■ Stored data entries:
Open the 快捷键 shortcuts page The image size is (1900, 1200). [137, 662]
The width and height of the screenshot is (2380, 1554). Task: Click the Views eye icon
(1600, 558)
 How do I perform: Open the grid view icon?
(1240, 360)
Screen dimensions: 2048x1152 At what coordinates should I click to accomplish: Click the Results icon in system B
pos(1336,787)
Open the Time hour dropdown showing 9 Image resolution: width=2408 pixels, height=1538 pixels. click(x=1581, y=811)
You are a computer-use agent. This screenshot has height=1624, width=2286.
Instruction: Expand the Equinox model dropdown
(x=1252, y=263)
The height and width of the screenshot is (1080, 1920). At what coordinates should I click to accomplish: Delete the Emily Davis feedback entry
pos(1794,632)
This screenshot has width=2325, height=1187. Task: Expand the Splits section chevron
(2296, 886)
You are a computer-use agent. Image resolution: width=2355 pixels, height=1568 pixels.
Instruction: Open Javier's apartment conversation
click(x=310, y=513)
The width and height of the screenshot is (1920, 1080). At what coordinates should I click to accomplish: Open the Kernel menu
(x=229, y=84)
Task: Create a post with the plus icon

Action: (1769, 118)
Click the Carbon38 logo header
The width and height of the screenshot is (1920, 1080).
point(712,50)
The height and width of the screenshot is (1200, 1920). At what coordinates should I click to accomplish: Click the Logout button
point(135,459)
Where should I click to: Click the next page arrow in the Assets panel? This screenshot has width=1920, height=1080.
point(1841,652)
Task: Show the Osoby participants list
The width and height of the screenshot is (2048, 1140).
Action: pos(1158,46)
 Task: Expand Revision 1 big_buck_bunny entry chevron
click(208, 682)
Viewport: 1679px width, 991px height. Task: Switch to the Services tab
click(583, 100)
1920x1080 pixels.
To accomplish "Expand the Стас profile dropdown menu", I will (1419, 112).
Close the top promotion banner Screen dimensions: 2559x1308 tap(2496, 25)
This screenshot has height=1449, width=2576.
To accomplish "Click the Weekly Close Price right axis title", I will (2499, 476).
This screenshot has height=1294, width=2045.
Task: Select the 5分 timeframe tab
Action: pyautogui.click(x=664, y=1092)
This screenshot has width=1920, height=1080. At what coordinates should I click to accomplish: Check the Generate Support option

■ Assigned task: In the entries above, find every line holding the word "resolution" and copy it out.

■ Your solution:
Open the Time hour dropdown showing 9 Image resolution: width=2408 pixels, height=1538 pixels. click(x=1581, y=811)
You are a computer-use agent. Image resolution: width=2355 pixels, height=1568 pixels.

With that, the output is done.